# DOKUMENTABSCHNITT

Amoklauf von Winnenden:"Todessehnsucht, Hass und Rache"

Schulpsychologe Hans-Joachim Röthlein betreut Überlebende nach Amokläufen. Ein Gespräch über das Leid der Opfer, Motive der Täter und sinnvolle Prävention.

J. Bönisch

Der Schulpsychologe, Supervisor und Verhaltenstherapeut Hans-Joachim Röthlein ist Sprecher des KIBBS - des Krisen-Interventions- und Bewältigungsteams Bayerischer Schulpsychologen. Die Experten des KIBBS stehen Schulklassen und Lehrern bei Krisen, großen Unfällen und Amokdrohungen zur Seite, nach Amokläufen betreuen sie Überlebende. So war Röthlein auch nach dem Amoklauf am Erfurter Gutenberg-Gymnasium im Jahr 2002 vor Ort. Er erklärt, wie die Überlebenden nun betreut werden sollten, wie sie das Erlebte verarbeiten - und wie sich solche Taten in Zukunft verhindern lassen.

Amoklauf von Winnenden: Blumen nahe der Albertville-Realschule in Winnenden: Trauerrituale helfen den Überlebenden, die Situation zu verarbeiten.

Blumen nahe der Albertville-Realschule in Winnenden: Trauerrituale helfen den Überlebenden, die Situation zu verarbeiten.

(Foto: Foto: ddp)

sueddeutsche.de: Herr Röthlein, was brauchen die Schüler, Lehrer und Eltern aus Winnenden jetzt am dringendsten?

Datensätze aus einer Sammlung
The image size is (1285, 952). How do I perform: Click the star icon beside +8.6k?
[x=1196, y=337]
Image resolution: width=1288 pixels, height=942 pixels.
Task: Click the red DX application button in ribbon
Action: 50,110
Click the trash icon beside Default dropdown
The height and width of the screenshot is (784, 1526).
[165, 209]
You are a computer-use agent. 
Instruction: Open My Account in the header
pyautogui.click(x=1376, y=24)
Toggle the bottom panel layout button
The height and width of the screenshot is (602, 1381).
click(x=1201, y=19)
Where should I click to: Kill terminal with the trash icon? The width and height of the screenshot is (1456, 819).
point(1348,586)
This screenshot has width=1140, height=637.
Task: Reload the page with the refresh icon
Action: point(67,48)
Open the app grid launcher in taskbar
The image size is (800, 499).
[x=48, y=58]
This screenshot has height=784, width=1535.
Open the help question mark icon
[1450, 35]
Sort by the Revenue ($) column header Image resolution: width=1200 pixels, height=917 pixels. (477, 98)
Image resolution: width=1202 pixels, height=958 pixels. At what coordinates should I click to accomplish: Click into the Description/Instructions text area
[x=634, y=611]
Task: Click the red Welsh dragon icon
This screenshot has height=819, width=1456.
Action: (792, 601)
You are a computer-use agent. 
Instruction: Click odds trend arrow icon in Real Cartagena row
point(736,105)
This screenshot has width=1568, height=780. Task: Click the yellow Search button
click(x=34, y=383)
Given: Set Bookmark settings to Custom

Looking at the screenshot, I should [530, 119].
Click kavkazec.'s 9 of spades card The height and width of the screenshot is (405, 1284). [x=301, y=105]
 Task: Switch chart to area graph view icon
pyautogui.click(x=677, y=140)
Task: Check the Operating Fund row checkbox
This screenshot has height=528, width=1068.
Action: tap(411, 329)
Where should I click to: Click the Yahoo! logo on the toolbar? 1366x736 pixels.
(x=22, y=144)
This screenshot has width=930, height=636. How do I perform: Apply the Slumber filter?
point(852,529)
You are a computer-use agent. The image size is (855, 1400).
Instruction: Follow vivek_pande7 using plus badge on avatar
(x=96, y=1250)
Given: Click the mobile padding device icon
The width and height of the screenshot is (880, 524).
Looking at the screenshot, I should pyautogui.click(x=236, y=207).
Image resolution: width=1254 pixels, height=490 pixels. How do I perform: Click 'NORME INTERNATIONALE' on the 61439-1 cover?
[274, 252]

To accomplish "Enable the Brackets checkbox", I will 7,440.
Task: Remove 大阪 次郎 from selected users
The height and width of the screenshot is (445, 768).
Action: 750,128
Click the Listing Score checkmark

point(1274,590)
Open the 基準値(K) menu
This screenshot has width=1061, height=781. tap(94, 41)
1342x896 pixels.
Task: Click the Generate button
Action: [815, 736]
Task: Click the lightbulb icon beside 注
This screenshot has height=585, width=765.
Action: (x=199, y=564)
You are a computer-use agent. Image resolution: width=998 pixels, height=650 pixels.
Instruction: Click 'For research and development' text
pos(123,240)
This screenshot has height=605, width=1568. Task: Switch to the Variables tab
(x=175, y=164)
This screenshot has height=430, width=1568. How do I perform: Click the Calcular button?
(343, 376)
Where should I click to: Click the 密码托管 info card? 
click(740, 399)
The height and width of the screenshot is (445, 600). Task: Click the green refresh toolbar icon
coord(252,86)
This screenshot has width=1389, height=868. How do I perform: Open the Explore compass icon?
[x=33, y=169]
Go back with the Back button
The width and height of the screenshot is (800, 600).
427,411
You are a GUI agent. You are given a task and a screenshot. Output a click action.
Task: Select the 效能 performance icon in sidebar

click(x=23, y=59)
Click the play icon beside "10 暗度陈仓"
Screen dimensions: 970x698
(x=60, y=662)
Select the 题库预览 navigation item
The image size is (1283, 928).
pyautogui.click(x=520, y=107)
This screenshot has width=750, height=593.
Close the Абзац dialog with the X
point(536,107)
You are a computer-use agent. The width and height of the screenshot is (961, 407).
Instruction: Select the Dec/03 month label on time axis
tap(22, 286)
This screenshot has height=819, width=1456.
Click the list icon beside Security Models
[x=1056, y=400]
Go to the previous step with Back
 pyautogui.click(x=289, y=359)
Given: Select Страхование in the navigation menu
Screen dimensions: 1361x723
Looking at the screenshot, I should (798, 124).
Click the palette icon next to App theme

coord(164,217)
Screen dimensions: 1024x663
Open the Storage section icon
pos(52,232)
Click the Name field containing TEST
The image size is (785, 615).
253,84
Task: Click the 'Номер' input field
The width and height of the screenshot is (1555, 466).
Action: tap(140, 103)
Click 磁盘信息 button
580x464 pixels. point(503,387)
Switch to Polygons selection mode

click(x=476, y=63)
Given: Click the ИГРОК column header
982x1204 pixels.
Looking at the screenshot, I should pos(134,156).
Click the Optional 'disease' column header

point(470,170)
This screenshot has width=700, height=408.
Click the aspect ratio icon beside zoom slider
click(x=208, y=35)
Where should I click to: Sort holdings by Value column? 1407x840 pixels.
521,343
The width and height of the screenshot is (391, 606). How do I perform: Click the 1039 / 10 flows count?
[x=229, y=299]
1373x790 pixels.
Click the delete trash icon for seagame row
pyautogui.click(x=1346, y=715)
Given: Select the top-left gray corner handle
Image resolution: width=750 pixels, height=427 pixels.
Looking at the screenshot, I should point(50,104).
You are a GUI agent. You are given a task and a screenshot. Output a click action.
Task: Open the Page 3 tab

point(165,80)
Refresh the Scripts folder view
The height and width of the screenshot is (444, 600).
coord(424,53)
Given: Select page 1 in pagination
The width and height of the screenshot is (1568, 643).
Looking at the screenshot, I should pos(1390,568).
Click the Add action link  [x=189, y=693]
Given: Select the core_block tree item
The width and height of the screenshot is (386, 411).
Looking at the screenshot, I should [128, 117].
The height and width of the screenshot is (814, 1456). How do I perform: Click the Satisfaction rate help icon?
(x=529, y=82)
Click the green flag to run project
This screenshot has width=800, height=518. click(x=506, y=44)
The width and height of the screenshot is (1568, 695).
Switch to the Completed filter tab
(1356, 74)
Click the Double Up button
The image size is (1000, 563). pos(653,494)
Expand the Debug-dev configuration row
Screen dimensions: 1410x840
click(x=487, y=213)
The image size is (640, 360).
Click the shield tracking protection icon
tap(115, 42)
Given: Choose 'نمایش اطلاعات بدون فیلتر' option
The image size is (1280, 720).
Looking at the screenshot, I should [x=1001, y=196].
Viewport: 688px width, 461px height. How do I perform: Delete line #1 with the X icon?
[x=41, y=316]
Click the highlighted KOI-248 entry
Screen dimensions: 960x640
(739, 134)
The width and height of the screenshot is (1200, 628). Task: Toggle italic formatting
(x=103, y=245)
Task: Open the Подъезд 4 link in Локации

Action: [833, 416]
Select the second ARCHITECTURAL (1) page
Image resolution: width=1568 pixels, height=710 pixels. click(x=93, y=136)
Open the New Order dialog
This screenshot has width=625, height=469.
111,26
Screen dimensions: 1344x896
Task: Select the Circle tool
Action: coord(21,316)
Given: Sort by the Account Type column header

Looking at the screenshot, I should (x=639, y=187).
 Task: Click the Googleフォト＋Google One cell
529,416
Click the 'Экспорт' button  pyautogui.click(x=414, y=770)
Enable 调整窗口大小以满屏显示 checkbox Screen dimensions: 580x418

# ARBEITSAUFTRÄGE
**A.** Gib den Abschnitt aus dem Text über den Amoklauf von Winnenden wortgetreu wieder, der mit den Worten „Der Schulpsychologe, Supervisor“ anfängt und mit „(Foto: Foto: ddp)“ aufhört.
**B.** Nach welchem früheren Amoklauf war Röthlein laut dem Text über den Amoklauf von Winnenden vor Ort?
Stütze dich ausschließlich auf den Text über den Amoklauf von Winnenden.

# VOLLSTÄNDIGE ANTWORTEN
**A.**
Der Schulpsychologe, Supervisor und Verhaltenstherapeut Hans-Joachim Röthlein ist Sprecher des KIBBS - des Krisen-Interventions- und Bewältigungsteams Bayerischer Schulpsychologen. Die Experten des KIBBS stehen Schulklassen und Lehrern bei Krisen, großen Unfällen und Amokdrohungen zur Seite, nach Amokläufen betreuen sie Überlebende. So war Röthlein auch nach dem Amoklauf am Erfurter Gutenberg-Gymnasium im Jahr 2002 vor Ort. Er erklärt, wie die Überlebenden nun betreut werden sollten, wie sie das Erlebte verarbeiten - und wie sich solche Taten in Zukunft verhindern lassen.

Amoklauf von Winnenden: Blumen nahe der Albertville-Realschule in Winnenden: Trauerrituale helfen den Überlebenden, die Situation zu verarbeiten.

Blumen nahe der Albertville-Realschule in Winnenden: Trauerrituale helfen den Überlebenden, die Situation zu verarbeiten.

(Foto: Foto: ddp)

**B.** Nach dem Amoklauf am Erfurter Gutenberg-Gymnasium im Jahr 2002.